Comment 14 Alan 2008-12-07 03:28:46 UTC
(Removed from regression blockers as its now documented how to avoid it and its incredibly obscure anyway)
Comment 15 Kay Sievers 2008-12-07 06:22:13 UTC
(In reply to comment #12)
> >> Wrong.
> >No, it's not.
> 
> Please go and read the original design discussions for the hotplug interface.

There is no such rule, and we will not establish completely fragile, obscure and useless rules for hotplug, because the kernel console device and the module loader logic is broken for /dev/console access.

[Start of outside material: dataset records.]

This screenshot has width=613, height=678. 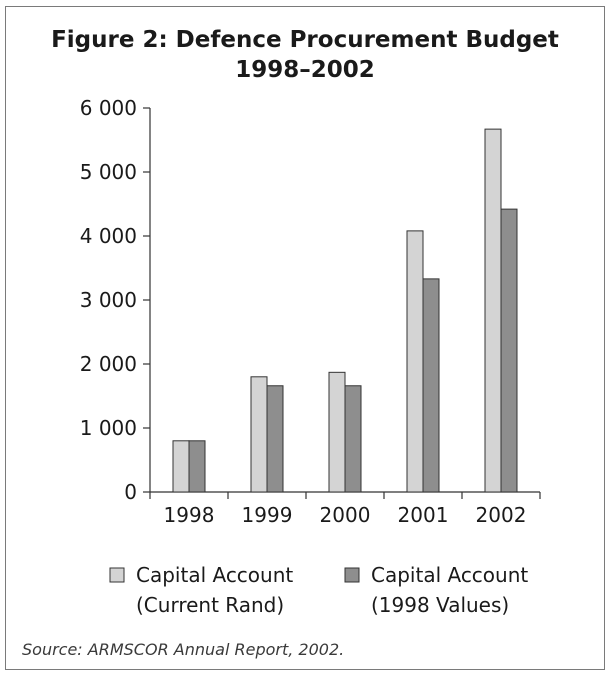 What do you see at coordinates (130, 492) in the screenshot?
I see `y-tick-label: 0` at bounding box center [130, 492].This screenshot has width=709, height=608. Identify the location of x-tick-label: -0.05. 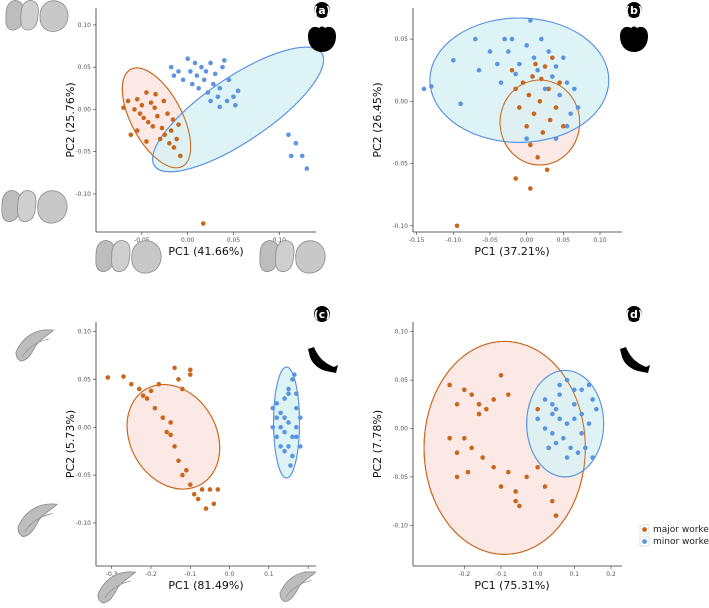
(142, 240).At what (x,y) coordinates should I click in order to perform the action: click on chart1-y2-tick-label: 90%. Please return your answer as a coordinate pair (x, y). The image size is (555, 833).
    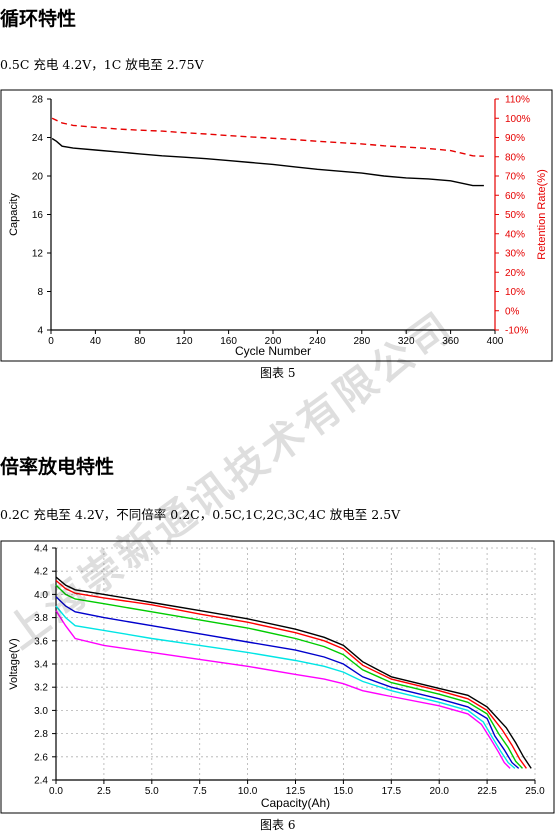
    Looking at the image, I should click on (515, 138).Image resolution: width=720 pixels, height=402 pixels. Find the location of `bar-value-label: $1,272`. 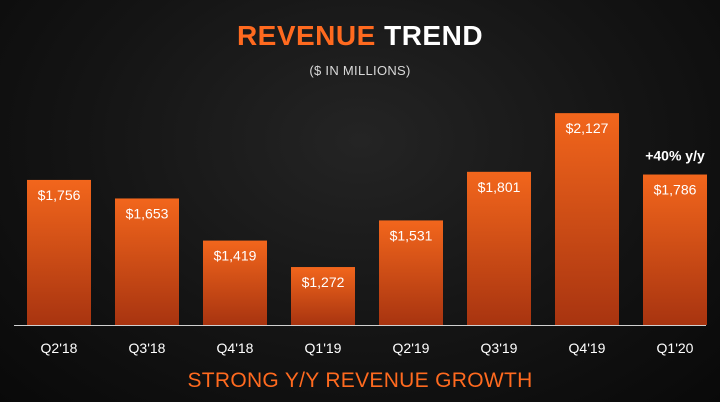

bar-value-label: $1,272 is located at coordinates (324, 282).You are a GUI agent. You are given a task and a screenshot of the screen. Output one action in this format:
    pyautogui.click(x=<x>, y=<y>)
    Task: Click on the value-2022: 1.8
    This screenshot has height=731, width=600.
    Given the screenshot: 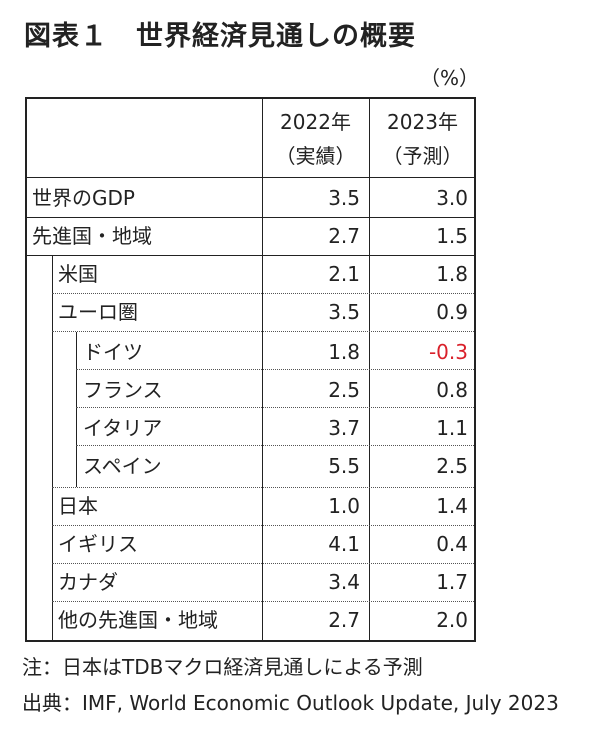 What is the action you would take?
    pyautogui.click(x=344, y=352)
    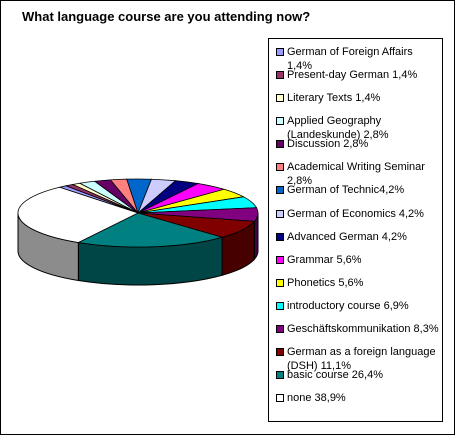 Image resolution: width=455 pixels, height=435 pixels. What do you see at coordinates (338, 128) in the screenshot?
I see `legend-label: Applied Geography (Landeskunde) 2,8%` at bounding box center [338, 128].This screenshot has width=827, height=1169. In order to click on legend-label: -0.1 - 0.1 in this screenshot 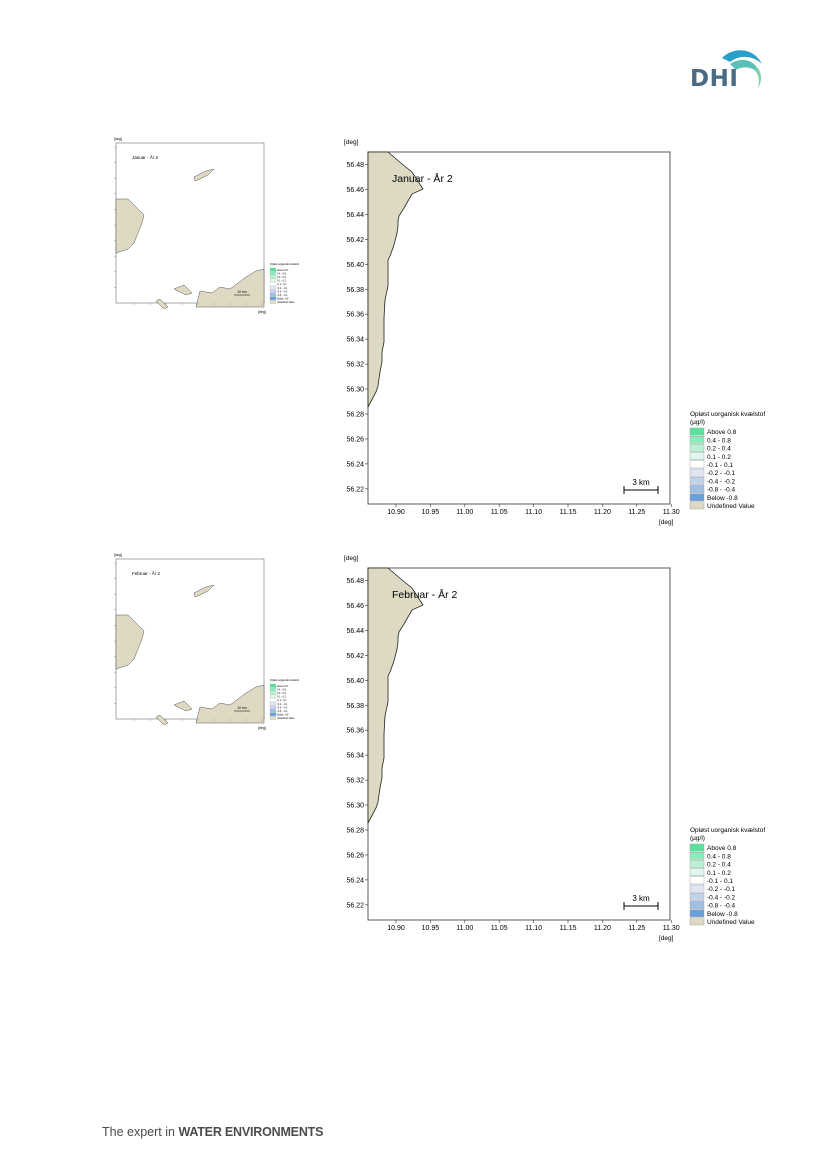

The crypto drivers, as all other drivers too, are allowed using request_module(), it's the /dev/console registering, and the module loader which needs to be fixed.
Comment 16 Alan 2008-12-07 07:09:53 UTC
As I said go read the original design discussion. You can bleat all you like but there is a policy, long standing, about how the module tools must behave. See the original design discussion, see the AF_UNIX socket discussion from about 1999 as well.
Comment 17 Kay Sievers 2008-12-07 08:12:30 UTC
(In reply to comment #16)
> As I said go read the original design discussion. You can bleat all you like
> but there is a policy, long standing, about how the module tools must behave.
> See the original design discussion, see the AF_UNIX socket discussion from
> about 1999 as well.

It's a kernel bug, if you like it or not. It needs to be fixed in one way or the other. Userspace will not work around your misguided idea of hotplug. And you are in a position to define such non-sensical hotplug rules. 

Userspace already does access /dev/console in shipped products, and it can rightfully expect current kernels to work with the currently shipped product.

Please reopen it (I can't) for something that needs fixing. It will just happen again, with the next innocent driver change.